• [EXTRAIT SOURCE]
----------
Dans la douleur
"Chaque victoire de cette jeune équipe sera déjà un immense succès." Dirk Bauermann avait joué les modestes avant de s’envoler pour la Pologne. Difficile toutefois de contredire le technicien allemand à la lecture de son effectif. Mais l’ancien coach de Bamberg ne s’était pas privé de souligner la belle tenue de ses troupes en préparation. Et dès les premières minutes du match d’ouverture de l’Euro, les Bleus ont pu constater de visu le pourquoi de ces louanges.
Précise, efficace, exécutant avec une belle application ses systèmes, cette Mannschaft dépourvue de génie mais solidaire a joué les yeux dans les yeux avec la France toute la première mi-temps. Exploitant son énorme avantage de taille au rebond offensif (Benzig 2,09 m, Femerling et Jagla 2,13 m dans le cinq), sachant libérer ses shooteurs par de bons écrans, l’Allemagne s’accroche (9-8, 5e) puis vire en tête (14-17, 10e). En face Ronny Turiaf est hyperactif des deux côtés du terrain mais l’attaque sur demi-terrain manque terriblement de fluidité et de tranchant. Heiko Schaffartzik et Steffen Hamann harcèlent Tony Parker sur toute la longueur du terrain et même décalé en deuxième arrière, le meneur des Spurs ne parvient pas à trouver la distance.
----------
• [MATÉRIEL RECUEILLI]
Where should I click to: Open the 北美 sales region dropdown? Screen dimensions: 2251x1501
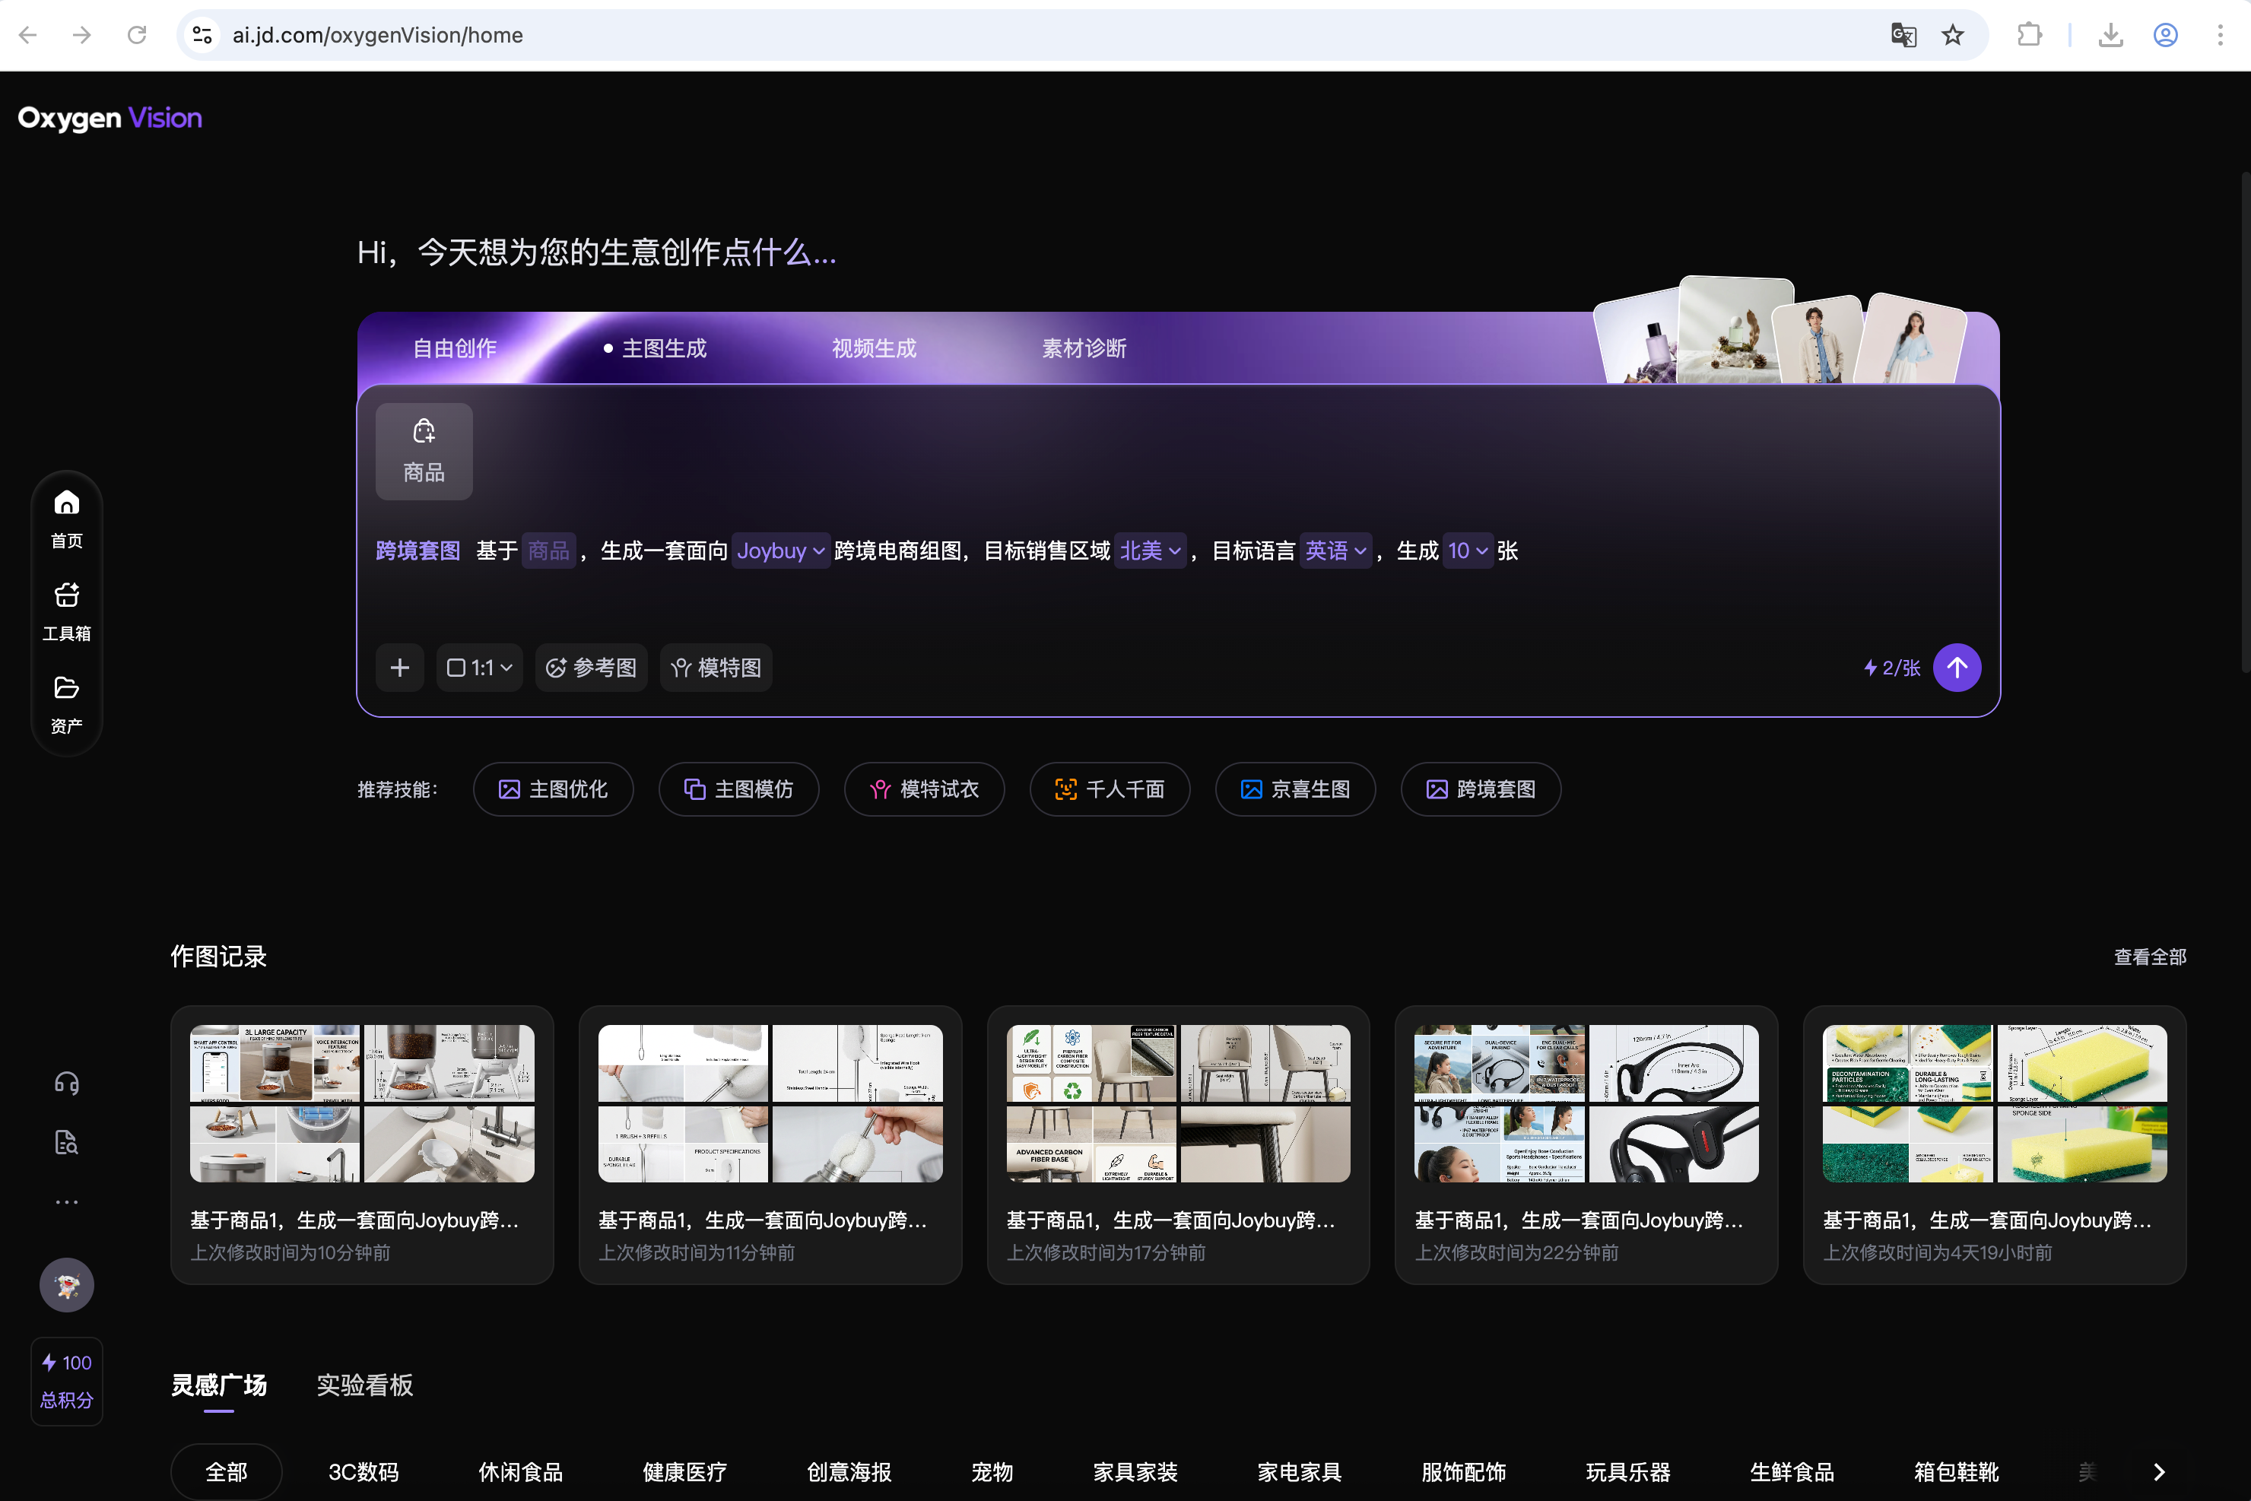(1149, 550)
----------
• [CONSIGNE] Écrivez la suite du compte rendu du match d'ouverture de l'Euro entre la France et l'Allemagne, en reprenant après sa dernière phrase.

• [RÉPONSE RÉDIGÉE]
La vieille garde teutonne Femerling-Greene veille au grain et entraîne derrière elle une relève prête au combat. A la mi-temps neuf joueurs différents ont contribué à la marque, exploitant parfaitement les quelques oublis défensifs tricolores. Un rebond offensif échappé, une mauvaise communication sur les changements de joueurs, des lancers-francs abandonnés en cours de route (11/19 à la pause), résultat des courses la France est toujours derrière et propose un visage sans doute bien éloigné de celui qu’espérait voir Vincent Collet (33-37, 20e). Le bilan est d’autant plus inquiétant que Nicolas Batum a grimacé suite à un choc sur une épaule déjà sous surveillance et que Ian Mahinmi a dû quitter le terrain après une chute spectaculaire.
Le spectacle n’est guère plus réjouissant au retour des vestiaires même si quelques possibilités de jeu rapide, les premiers points de Boris Diaw (0 pt jusqu’à la 25e) et l’abattage d’un Batum visiblement remis de son coup permettent aux Bleus de virer en tête à l’approche du money-time, une première depuis le 12-10 du premier quart-temps (50-48, 30e). Les Français ont cette fois cadenassé leur rebond, parviennent à provoquer des fautes mais souffrent toujours des mêmes maux sur la ligne de réparation. L’Allemagne ne panique pas et va trouver en Sven Schultze un scoreur providentiel pour la maintenir dans la course.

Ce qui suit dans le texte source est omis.